It was already deleted.
I mean the text.
@MattЭллен Seriously?
We wipe out the text, too, so 10k users don't get to see rubbish.
@tchrist yes
11:03
Speaking of rubbish,
WTF.
Which thing are you WTFing?
That it asks, or that it’s broken?
Three things, actually. 1) I'm deleting spam, 2) I have mod privileges, 3) Just look at it.
I got on the other day where the second word was spliced in half with the top and bottom in the wrong places and only 1/8th vsible
Yes, I know it is broken.
I wonder which event trigger you overstepped.
11:05
I got away with not putting in a second word. so, not too broken
mimi numinum niuium minimi munium nimium uini muniminum imminui uiui minimum uolunt
The top word looks like part of the old can't-read-it phrase from Textualis Blackletter faces/hands.
“the smallest mimes of the gods of snow do not wish at all in their life that the great duty of the defences of the wine be diminished”
@MattЭллен How far are you along in The Lord of the Rings?
@MattЭллен I think you only have to put in one now.
@tchrist chapter eleven of the fellowship
Oh, very good then.
It’s tougher going at the very beginning for some people.
The vocabulary is . . . broadening for nearly any reader.
I remember starting to read it a few years ago, but I couldn't keep going. I think there were other books I wanted to read more or something
There are about 5,000 hapax legomena in there.
11:12
About 5,000 hapax legomena. And womena.
which one is Tom Bombadil?
That one.
See?
Matt, what part of Britain are you in?
11:14
The Great part, of course.
Well, that's close to home for Tolkien, isn't it now?
Do you know what an eyot is without looking it up?
@tchrist Yeah. I figured I should read the books, lest they chuck me out
@tchrist no
It was one of the words reviewers complained about.
sounds like some amount of something
11:15
BTW, I just got this in the mail.
That night they camped on a small eyot close to the western bank.
A long whitish hand could be dimly seen as it shot out and grabbed the gunwale; two pale lamplike eyes shone coldly as they peered inside, and then they lifted and gazed up at Frodo on the eyot.
Still there are dangerous places even before we come there: rocks and stony eyots in the stream.
There were three lines of flat stepping-stones across the stream, and between them fords for horses, that went from either brink to a bare eyot in the midst.
Does context suffice?
You can look it up now, if you’d like. It’s a small river island. The etymology is interesting.

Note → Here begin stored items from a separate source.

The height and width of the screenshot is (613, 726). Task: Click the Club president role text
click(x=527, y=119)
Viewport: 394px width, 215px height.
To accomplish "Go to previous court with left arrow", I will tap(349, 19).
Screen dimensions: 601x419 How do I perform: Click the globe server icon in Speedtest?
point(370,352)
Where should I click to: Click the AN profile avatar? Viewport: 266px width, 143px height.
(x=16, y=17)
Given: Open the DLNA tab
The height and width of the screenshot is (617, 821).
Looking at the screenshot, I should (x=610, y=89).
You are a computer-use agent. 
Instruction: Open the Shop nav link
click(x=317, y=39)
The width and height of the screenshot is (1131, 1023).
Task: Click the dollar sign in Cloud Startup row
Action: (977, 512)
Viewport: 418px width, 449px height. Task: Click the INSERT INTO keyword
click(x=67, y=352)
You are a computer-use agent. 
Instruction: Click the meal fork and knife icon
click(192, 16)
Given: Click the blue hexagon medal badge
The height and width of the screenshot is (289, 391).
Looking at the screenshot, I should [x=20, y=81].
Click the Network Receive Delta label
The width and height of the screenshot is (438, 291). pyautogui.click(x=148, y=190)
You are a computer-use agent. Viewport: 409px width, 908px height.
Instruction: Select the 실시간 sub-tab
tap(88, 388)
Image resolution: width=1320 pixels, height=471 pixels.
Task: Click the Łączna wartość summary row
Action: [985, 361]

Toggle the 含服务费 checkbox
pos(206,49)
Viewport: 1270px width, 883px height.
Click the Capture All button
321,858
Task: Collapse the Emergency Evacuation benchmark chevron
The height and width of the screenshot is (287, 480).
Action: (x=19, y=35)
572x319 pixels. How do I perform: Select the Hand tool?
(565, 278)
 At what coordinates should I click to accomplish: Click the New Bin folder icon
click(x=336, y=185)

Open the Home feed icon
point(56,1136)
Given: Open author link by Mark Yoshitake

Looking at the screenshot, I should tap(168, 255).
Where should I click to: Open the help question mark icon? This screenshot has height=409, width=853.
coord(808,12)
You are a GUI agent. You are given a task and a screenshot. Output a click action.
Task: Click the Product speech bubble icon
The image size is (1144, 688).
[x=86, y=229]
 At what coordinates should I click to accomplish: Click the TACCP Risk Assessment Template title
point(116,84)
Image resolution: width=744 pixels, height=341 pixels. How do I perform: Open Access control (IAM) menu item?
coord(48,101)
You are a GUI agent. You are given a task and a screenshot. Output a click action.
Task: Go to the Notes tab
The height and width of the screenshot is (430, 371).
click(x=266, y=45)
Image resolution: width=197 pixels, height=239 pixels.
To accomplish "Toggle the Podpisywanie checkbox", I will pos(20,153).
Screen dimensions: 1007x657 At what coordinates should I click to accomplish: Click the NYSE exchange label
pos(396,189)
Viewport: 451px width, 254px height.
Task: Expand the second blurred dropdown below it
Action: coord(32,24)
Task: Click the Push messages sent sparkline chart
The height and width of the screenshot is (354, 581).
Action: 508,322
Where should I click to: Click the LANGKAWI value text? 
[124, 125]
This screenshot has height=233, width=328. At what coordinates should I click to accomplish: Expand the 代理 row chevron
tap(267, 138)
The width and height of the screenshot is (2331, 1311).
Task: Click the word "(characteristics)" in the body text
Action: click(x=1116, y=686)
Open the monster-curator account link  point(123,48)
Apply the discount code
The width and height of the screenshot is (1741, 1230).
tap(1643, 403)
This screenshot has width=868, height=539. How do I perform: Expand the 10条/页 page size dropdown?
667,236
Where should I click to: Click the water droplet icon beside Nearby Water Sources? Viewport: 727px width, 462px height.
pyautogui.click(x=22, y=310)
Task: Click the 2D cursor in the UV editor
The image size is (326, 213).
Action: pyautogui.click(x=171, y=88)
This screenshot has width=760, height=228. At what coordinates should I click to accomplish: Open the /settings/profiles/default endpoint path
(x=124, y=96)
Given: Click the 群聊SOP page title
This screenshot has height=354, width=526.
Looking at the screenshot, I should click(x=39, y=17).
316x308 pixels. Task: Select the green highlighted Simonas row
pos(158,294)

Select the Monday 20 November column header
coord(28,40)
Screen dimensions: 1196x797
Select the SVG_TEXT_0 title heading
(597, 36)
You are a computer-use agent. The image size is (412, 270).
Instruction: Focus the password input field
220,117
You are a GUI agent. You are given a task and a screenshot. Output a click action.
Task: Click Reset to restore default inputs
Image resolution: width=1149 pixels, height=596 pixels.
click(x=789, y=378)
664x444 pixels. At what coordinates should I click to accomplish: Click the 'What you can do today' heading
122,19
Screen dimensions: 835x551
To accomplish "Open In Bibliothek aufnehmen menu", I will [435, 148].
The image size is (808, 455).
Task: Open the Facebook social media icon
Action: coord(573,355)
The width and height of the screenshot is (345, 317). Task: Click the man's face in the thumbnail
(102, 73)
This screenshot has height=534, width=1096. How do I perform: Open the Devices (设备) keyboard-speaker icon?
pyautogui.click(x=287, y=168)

oh, well now I've looked it up, so yes!
Hallo.
Tolkien’s exasperated retort about the dig against his eyots was basically “WTF am I supposed to call them? That’s what they are.”
Nice doggy.
11:17
The word looked vaguely familiar.
I would have said hillock before your 'context'.
Etymology: OE. íʒʒað, íʒeoð was perh. a dim. of íeʒ, íʒ, island (though the ordinary power of -að was to make abstr. nouns, as in huntað hunting).
The subsequent phonetic history is obscure: the normal descendant of íʒʒað would be ieth (cf. flieth); the vowel of ME. eyt might arise from an OE. variant éʒað, as in éʒ isle for íʒ (cf. also ONor. eið ‘peninsula,’ in Shetland eid ‘a tongue of land’); but the t is unexplained; the later -et, and mod. -ot, are artificial spellings after islet (MFr. islette) and mod.Fr. îlot.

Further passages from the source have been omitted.